Friday, September 07, 2007

Footnotes to Previous

Here are some nice illustrations of my comments below:

First, there's an excellent piece by the New York Times' Stephanie Strom on the effects of big-time philanthropy.
  • Because "the United States is one of a handful of countries to allow givers a tax deduction, . . . . the public is letting private individuals decide how to allocate money on their behalf."
It's worth reading that last phrase several times. The wealthy donor, like real estate developer Eli Broad (pictured), has so much influence over the spending of social resources that it's not unlike "one dollar one vote." This is one of the big economic issues that splits liberals from the left, with the former happily keeping elites in charge. Anyone remember Tom Hayden's late 1970s "Campaign for Economic Democracy"? The idea of democratizing the economy marked Hayden as still-radical. And it still would.
  • "Research shows that less than 10 percent of the money Americans give to charity addresses basic human needs, like sheltering the homeless, feeding the hungry and caring for the indigent sick, and that the wealthiest typically devote an even smaller portion of their giving to such causes than everyone else." (In Eli Broad's case, the "human needs" donations come to about 2%.)
Unsurprisingly, the wealthy spend money on their stuff, not on stuff for other people. Philanthropy works well for selected special projects, but does not promote general social development.
  • Direct elite control of so much social spending (defined broadly to include college football stadiums) is justified by genteel Darwinist contempt for the poor. Eli Broad repeats the proverb, "Give a man a fish, and you feed him for a day. Teach a man to fish, and you feed him for a lifetime.”
This proverb, wrongly applied to the poor, says that the poor are poor because they are incapable, i.e. dumb, lazy, and ignorant, and will be fine if they learn to be more like their betters.
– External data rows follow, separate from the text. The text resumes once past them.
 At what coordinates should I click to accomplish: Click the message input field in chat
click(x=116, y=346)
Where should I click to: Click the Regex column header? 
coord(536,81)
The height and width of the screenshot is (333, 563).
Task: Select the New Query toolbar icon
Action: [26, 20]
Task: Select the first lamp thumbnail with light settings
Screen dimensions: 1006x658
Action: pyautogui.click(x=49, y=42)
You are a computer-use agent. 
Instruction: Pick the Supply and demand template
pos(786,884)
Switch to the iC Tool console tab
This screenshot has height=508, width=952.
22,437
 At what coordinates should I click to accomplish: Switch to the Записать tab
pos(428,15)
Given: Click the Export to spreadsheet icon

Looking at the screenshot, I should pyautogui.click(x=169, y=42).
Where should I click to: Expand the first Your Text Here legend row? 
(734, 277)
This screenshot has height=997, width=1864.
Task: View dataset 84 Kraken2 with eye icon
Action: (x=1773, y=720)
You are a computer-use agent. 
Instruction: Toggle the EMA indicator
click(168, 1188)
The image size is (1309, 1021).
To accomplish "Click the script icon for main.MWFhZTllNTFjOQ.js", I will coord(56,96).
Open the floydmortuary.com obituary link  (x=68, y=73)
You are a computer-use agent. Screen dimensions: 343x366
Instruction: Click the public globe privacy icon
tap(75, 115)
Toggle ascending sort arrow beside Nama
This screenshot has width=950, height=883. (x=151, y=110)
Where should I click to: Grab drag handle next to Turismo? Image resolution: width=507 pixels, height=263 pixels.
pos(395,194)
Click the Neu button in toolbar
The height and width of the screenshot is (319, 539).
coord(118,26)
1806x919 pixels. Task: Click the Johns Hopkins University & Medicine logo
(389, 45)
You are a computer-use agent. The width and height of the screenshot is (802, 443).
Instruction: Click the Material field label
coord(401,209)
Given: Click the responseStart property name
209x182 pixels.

The wealthiest Democrat in world history, Warren Buffett, puts it differently: "I think the government ought to make sure that all the people here who drew short straws have a decent minimum."

Buffett's view is somewhat better, it that it says the poor are unlucky and not just inadequate. (He also publicly objects to the absurd injustices of current tax policy.) But we are still a long way from the concept that folks are poor because they are systematically underpaid and screwed over by gross inequities in everything from school quality to tax policy - by inequities that favor nice guys like Broad and Buffett. Such ideas place the Left outside the carefully protected political mainstream, and in the US exist under a media embargo.

Paul Krugman's column slams the Doltocrats for their usual foolish compromising on Iraq war policy that guarantees the war will continue. I assume his position flows from his horror at the war, the waste and the pointless death, but I can see it also flows from his deep, permanent rage towards those who cook stats and create fake realities. This rage is only slightly more intense than his rage at those who accept the cooked stats and the phony numbers. Krugman had a long history of liberal social views and neoliberal economic ones (he was a major proponent of "free trade" during the Clinton years, and still is). But he has been radicalized - on the narrow American terrain - by discovering in himself his own willingness to confront - as obnoxiously as necesdsary - the lies and the lying liars even or especially when they come from the top.

We need to be able to talk about all these things. The tax-subsidized social giving of the rich is a crucial issue as the U.S. turns increasingly into a class society much like Dickensian England, which its leaders advertise as a glorious victory to a world where 1% of the population owns 40% of the world's resources and 10% owns 85%.

Hurry up, world: in the US 40% of our national income last year went to the top 0.1%!